Here is a post to take you far away from the mundane tensions and simplistic joys of assessments, grades and marks into an experience of existential learning!

Thumrī (ठुमरी, ٹھمری) is a genre of semi-classical Indian music and the basis of most Indian folk music.

Thumrī became well-known in Lucknow in the court of Nawab Wajid Ali Shah in the 19th century. At that time, it was a song . It was called bandish ki thumri or bol bant ki thumri, sung by courtesans, accompanied by dancers.

At the turn of the 20th century, a new style of Thumri sung in Varanasi, known as bol banal, became very popular. Since Varanasi is to the east of Lucknow, the new style became known as Poorab ang or the eastern style thumrī. The text is romantic or devotional love for Krishna. The lyrics are usually in the Awadhi and Brij Bhasha dialects of Hindi. Here is one of my favourites, rendered by Kalpana Zokarkar (audio):

Thumri is characterized by its greater flexibility with the raga. Some common ragas in Thumri are Pilu, Kafi, Khamaj, Gara, Tilak Kamod and Bhairavi. The compositions are usually set to kaherava taal of 8 beats, addha tal of 16 beats, dipchandi of 14 beats or jat of 16 beats and in dadra tal of 6 beats.
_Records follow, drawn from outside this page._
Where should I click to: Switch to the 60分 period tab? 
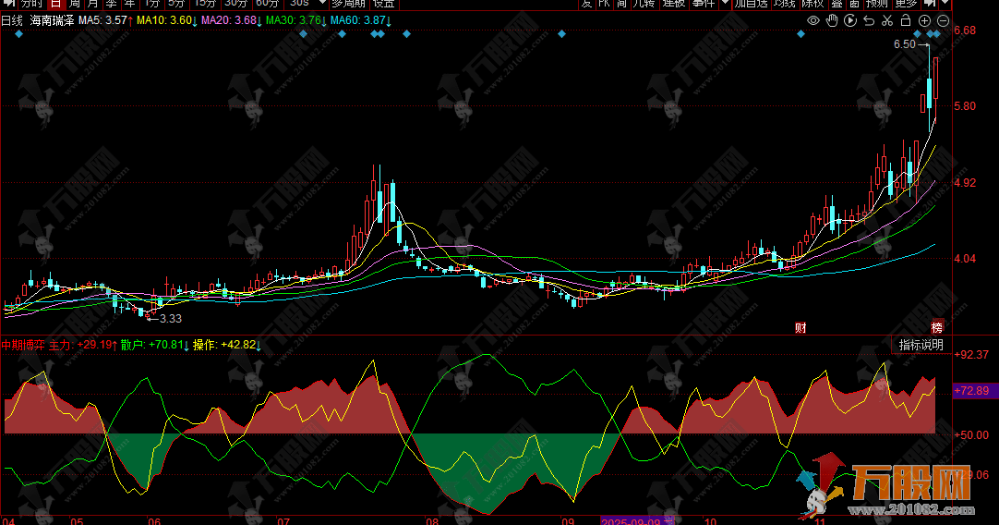(267, 4)
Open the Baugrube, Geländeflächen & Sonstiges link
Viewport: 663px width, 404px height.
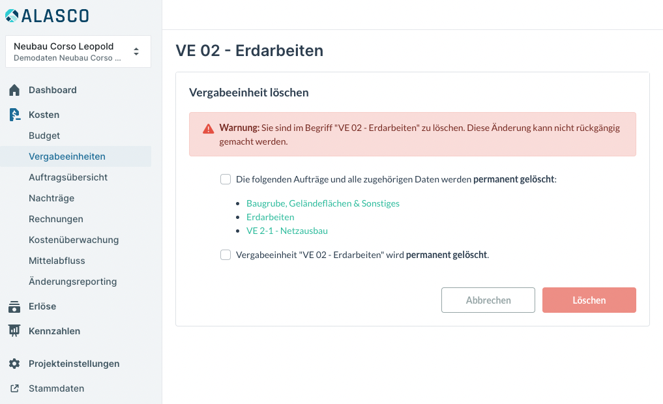click(323, 203)
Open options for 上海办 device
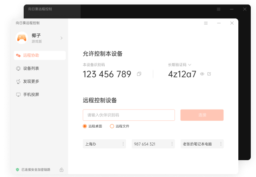This screenshot has height=177, width=256. (123, 144)
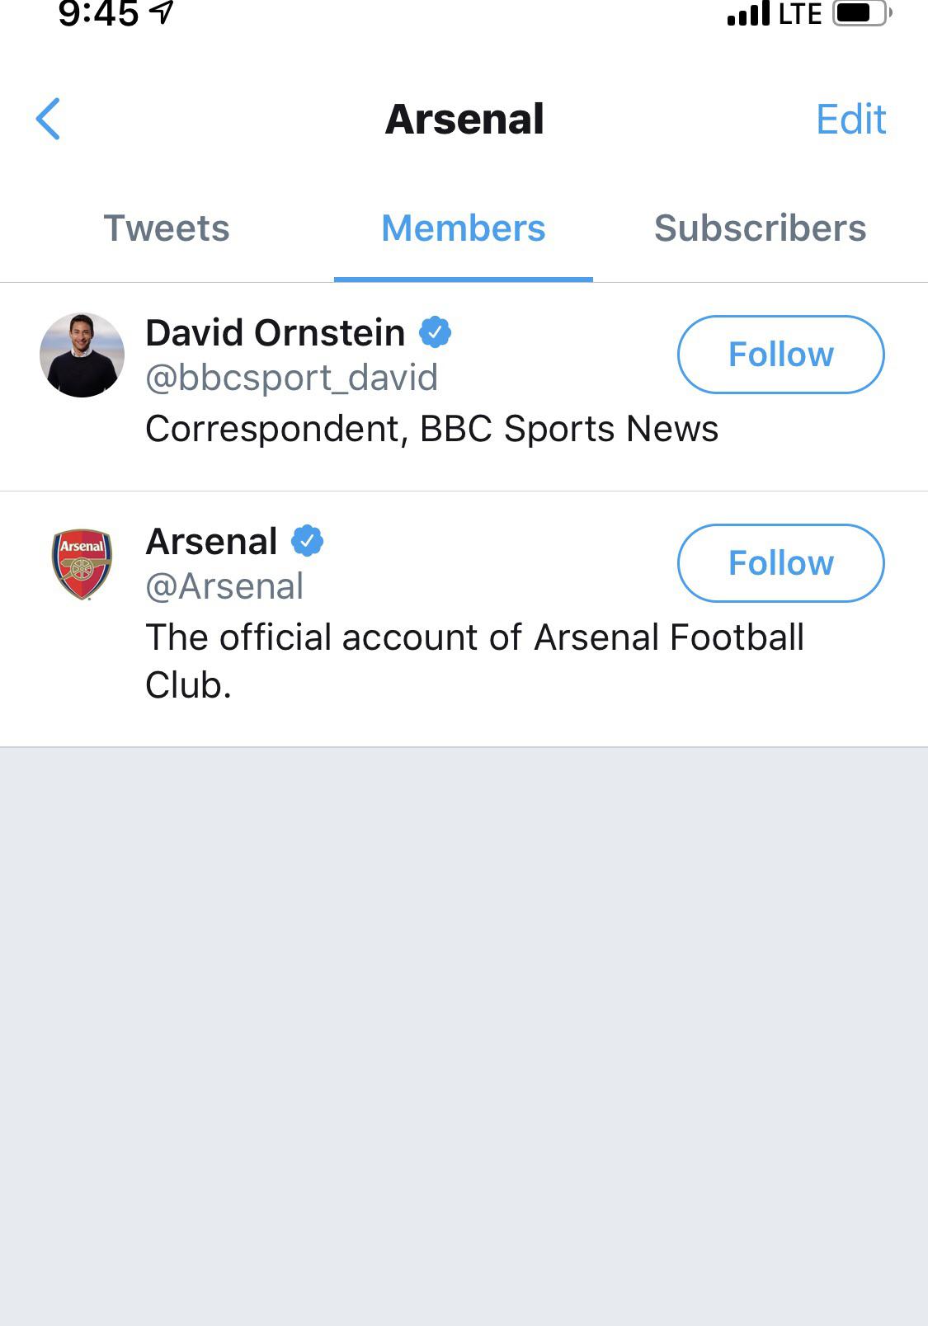This screenshot has width=928, height=1326.
Task: Open the Arsenal crest avatar
Action: [x=82, y=564]
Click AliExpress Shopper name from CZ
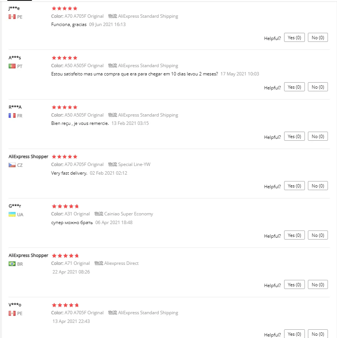This screenshot has width=337, height=338. tap(28, 157)
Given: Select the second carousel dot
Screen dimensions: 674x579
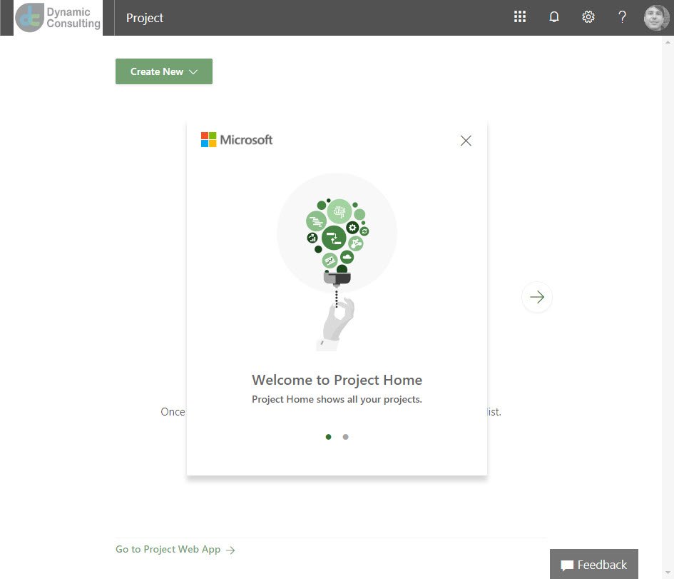Looking at the screenshot, I should [346, 436].
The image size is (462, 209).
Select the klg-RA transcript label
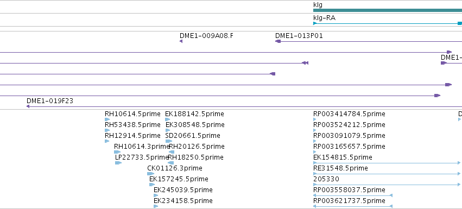tap(324, 18)
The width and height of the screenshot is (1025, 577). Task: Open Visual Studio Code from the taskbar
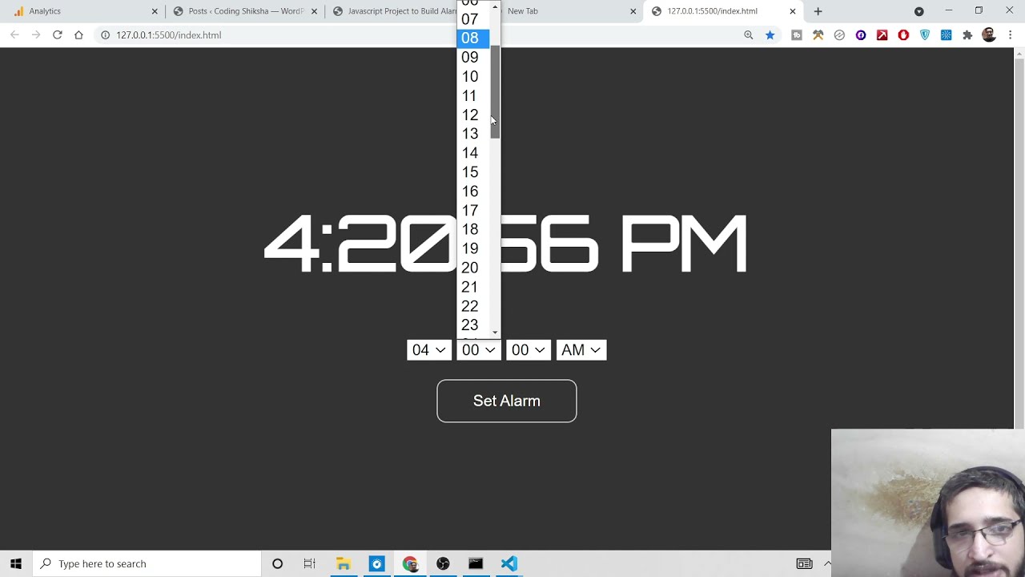508,564
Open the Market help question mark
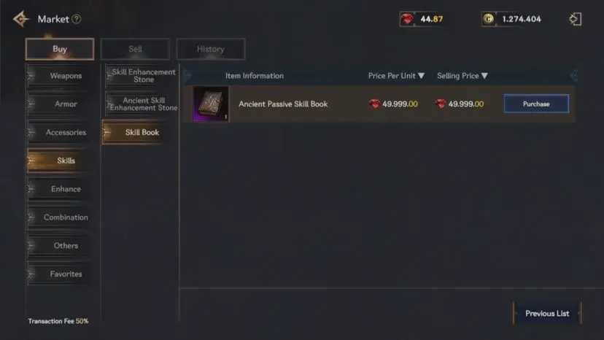This screenshot has height=340, width=604. (x=77, y=19)
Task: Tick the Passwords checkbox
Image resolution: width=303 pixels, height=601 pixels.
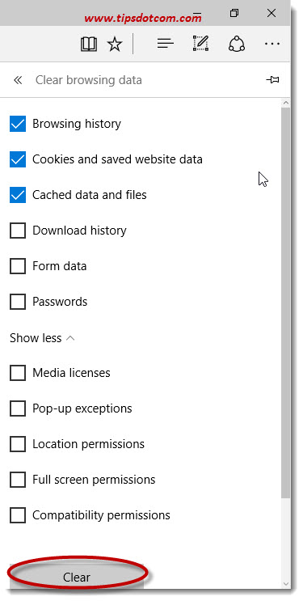Action: 18,302
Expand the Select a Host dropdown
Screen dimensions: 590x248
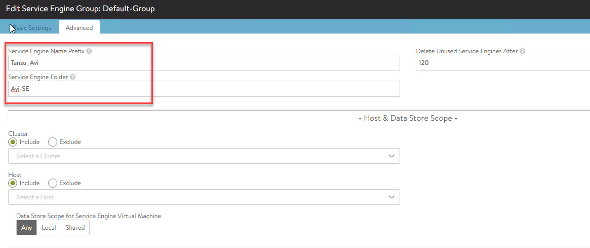204,197
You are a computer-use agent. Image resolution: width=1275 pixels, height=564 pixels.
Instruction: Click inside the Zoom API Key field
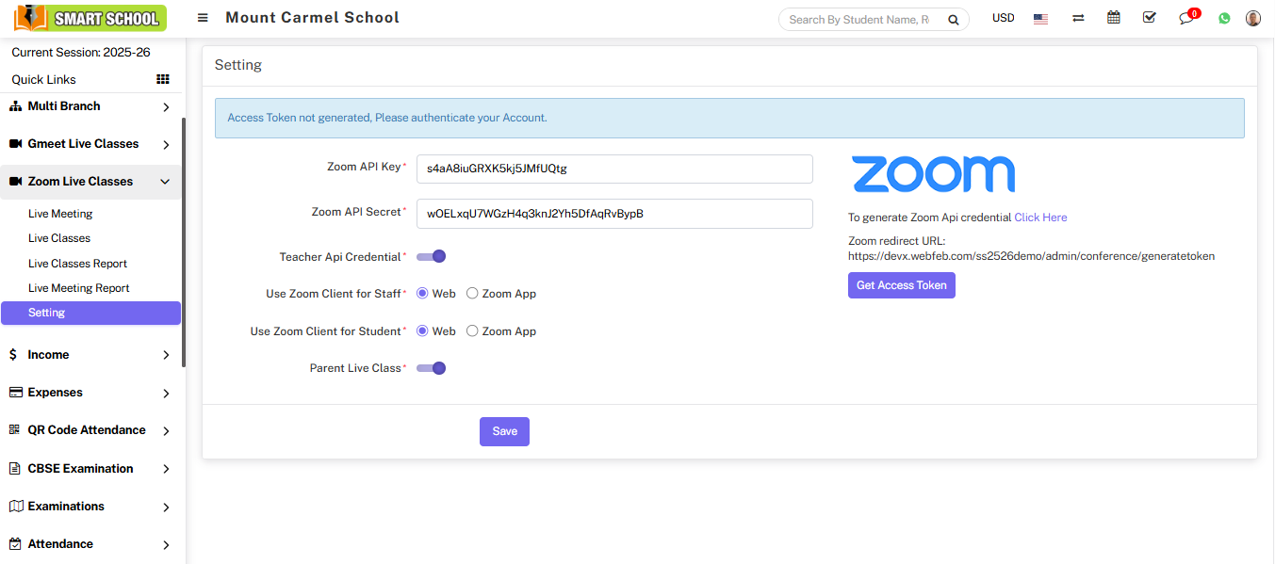point(614,169)
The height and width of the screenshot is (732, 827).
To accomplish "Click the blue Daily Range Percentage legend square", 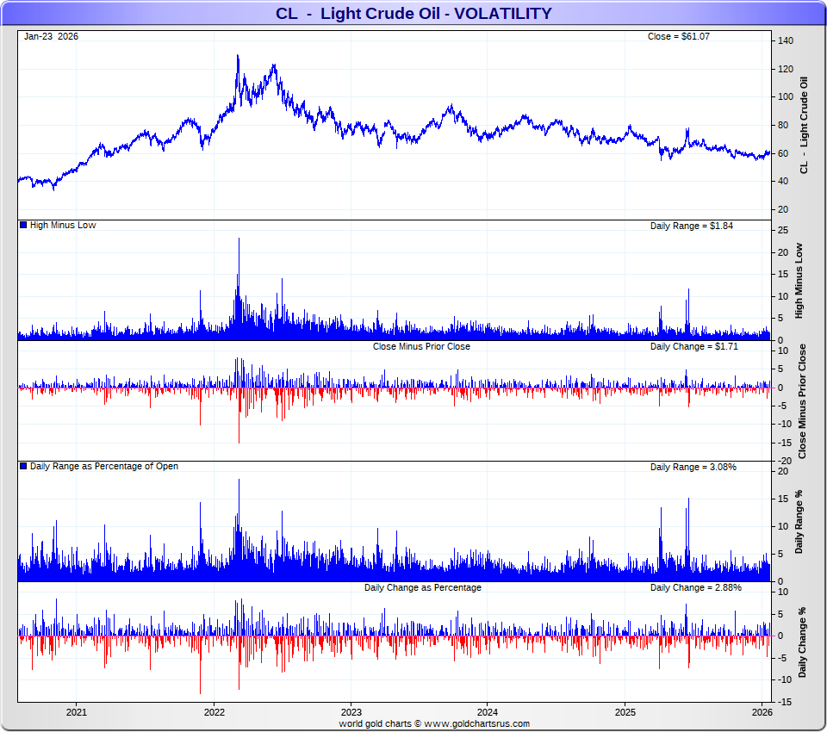I will tap(23, 467).
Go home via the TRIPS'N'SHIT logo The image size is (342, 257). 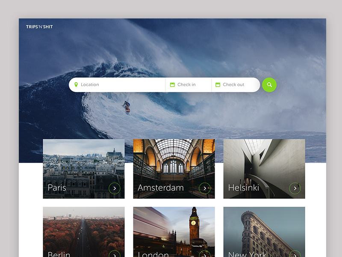[39, 27]
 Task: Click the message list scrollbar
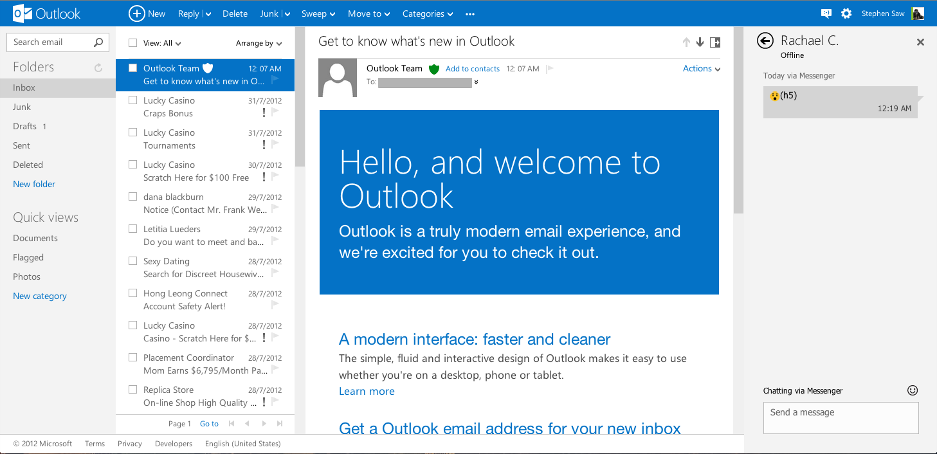click(300, 96)
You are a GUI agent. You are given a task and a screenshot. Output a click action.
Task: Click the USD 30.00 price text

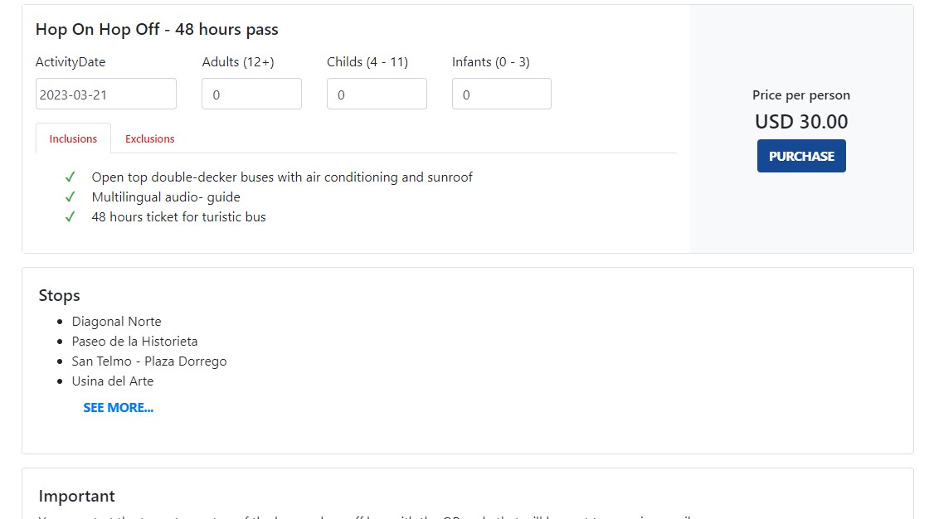coord(801,122)
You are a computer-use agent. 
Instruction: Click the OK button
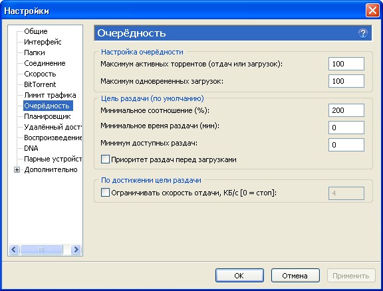coord(239,276)
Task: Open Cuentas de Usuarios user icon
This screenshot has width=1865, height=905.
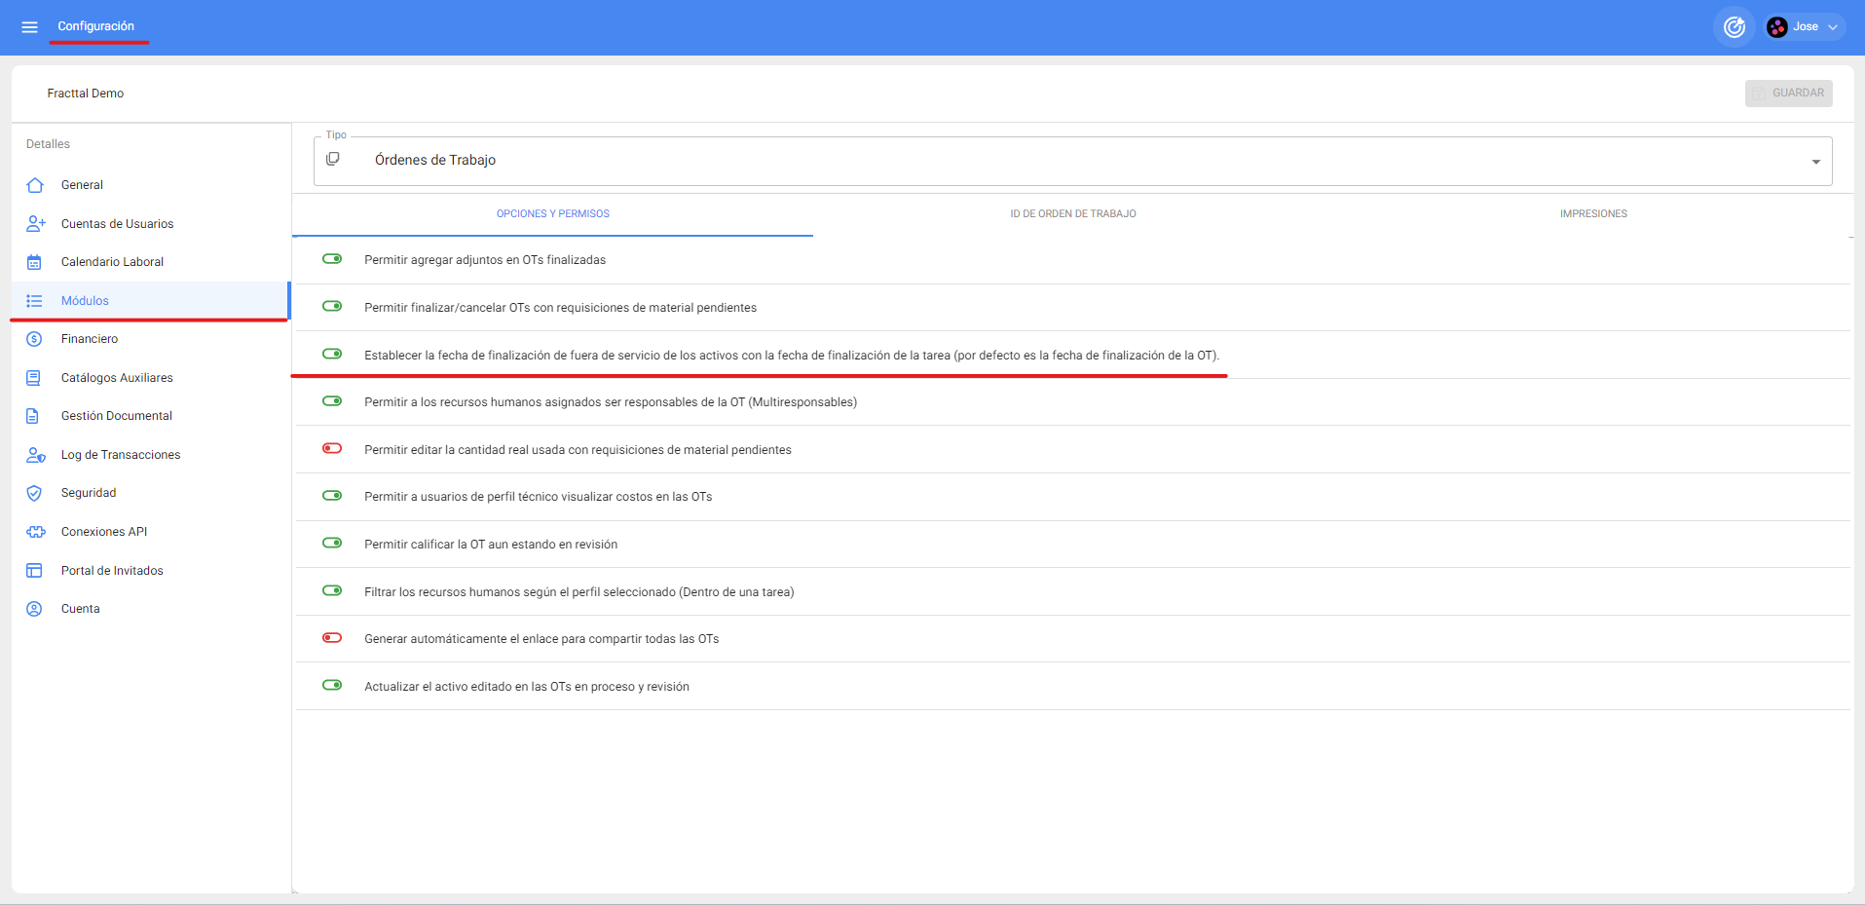Action: click(x=35, y=224)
Here is one more thumri (audio) by Ustad Amanat Ali Khan and Ustad Fateh Ali Khan. I hope you can identify the raga and tala:

Thumrī is also used as a generic name for some other, even lighter, forms such as Dadra, Hori, Kajari, Saavan, Jhoola, and Chaiti, even though each of them has its own lyrical or musical structure and content and so the exposition of these forms vary. Like Indian classical music itself, some of these forms have their origin in folk literature and music. Begum Akhtar is my own favourite singer of Thumri and Gazal. Here is a famous Thumri in Rag Bhairavi, Dadra Tal sung by her (audio):

This was a quiet, musical post. Did you enjoy sitting still and just listening? Developing the patience to appreciate fine music is also an art.

Be connoisseurs of good music!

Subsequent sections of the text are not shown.